Let ${\displaystyle \phi (x)}$ denote the standard normal distribution function

${\displaystyle \phi (x)=N(0,1)={\frac {1}{\sqrt {2\pi }}}e^{-{\frac {x^{2}}{2}}}}$

with the cumulative distribution function (CDF) given by

${\displaystyle \Phi (x)=\int _{-\infty }^{x}\phi (t)\ dt={\frac {1}{2}}\left[1+{\text{erf}}\left({\frac {x}{\sqrt {2}}}\right)\right]}$

Then the equivalent skew-normal distribution is given by

${\displaystyle f(x)=2\phi (x)\Phi (\alpha x)\,}$ for some parameter ${\displaystyle \alpha }$.
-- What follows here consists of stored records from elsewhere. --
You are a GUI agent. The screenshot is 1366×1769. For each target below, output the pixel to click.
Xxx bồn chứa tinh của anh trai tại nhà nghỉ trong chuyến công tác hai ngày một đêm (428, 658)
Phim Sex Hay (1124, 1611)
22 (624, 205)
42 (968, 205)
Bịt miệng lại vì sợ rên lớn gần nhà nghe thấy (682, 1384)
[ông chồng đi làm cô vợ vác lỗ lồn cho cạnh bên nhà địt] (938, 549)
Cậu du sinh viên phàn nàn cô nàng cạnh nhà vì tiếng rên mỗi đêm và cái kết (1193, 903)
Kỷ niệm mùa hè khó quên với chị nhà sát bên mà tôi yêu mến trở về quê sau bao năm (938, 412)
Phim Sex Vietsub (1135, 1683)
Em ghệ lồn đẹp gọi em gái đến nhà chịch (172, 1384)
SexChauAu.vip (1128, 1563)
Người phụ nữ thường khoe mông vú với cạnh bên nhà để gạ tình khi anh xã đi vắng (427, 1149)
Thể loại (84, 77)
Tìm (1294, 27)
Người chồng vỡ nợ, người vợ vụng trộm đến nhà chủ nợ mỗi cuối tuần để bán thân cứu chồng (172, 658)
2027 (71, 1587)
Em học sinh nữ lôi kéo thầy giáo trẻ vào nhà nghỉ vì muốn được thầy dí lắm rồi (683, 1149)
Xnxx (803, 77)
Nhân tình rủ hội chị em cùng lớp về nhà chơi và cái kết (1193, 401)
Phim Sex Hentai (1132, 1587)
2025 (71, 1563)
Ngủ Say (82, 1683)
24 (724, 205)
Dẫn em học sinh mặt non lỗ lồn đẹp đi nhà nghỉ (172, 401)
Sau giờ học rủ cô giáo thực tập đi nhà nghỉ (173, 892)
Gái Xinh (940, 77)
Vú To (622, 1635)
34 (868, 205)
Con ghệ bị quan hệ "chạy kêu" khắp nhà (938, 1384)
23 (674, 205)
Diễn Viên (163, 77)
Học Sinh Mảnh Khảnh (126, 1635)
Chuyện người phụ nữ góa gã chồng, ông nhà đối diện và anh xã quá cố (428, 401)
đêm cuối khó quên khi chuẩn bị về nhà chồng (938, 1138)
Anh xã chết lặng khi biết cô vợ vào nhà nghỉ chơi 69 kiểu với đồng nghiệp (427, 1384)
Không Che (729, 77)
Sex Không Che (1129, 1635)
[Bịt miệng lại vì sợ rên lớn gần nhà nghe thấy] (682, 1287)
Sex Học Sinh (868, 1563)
To add location and scale parameters to this (corresponding to mean and standard deviation for the normal distribution), one makes the usual transform ${\displaystyle x\rightarrow {\frac {x-\xi }{\omega }}}$. This yields the general skew-normal distribution function

${\displaystyle f(x)={\frac {2}{\omega {\sqrt {2\pi }}}}e^{-{\frac {(x-\xi )^{2}}{2\omega ^{2}}}}\int _{-\infty }^{\alpha \left({\frac {x-\xi }{\omega }}\right)}{\frac {1}{\sqrt {2\pi }}}e^{-{\frac {t^{2}}{2}}}\ dt}$

One can verify that the normal distribution is recovered in the limit ${\displaystyle \alpha \rightarrow 0}$, and that the absolute value of the skewness increases as the absolute value of ${\displaystyle \alpha }$ increases.

### Moments

Define ${\displaystyle \delta ={\frac {\alpha }{\sqrt {1+\alpha ^{2}}}}}$. Then we have:

mean = ${\displaystyle \mu =\xi +\omega \delta {\sqrt {\frac {2}{\pi }}}}$
variance = ${\displaystyle \sigma ^{2}=\omega ^{2}\left(1-{\frac {2\delta ^{2}}{\pi }}\right)}$
skewness = ${\displaystyle \gamma _{1}={\frac {4-\pi }{2}}{\frac {\left(\delta {\sqrt {2/\pi }}\right)^{3}}{\left(1-2\delta ^{2}/\pi \right)^{3/2}}}}$
kurtosis = ${\displaystyle 2(\pi -3){\frac {\left(\delta {\sqrt {2/\pi }}\right)^{4}}{\left(1-2\delta ^{2}/\pi \right)^{2}}}}$

Generally one wants to estimate the distribution's parameters from the standard mean, variance and skewness. The skewness equation can be inverted. This yields

${\displaystyle |\delta |={\sqrt {\frac {\pi }{2}}}{\frac {|\gamma _{1}|^{\frac {1}{3}}}{\sqrt {\gamma _{1}^{\frac {2}{3}}+((4-\pi )/2)^{\frac {2}{3}}}}}}$

The sign of ${\displaystyle \delta }$ is the same as that of ${\displaystyle \gamma _{1}}$.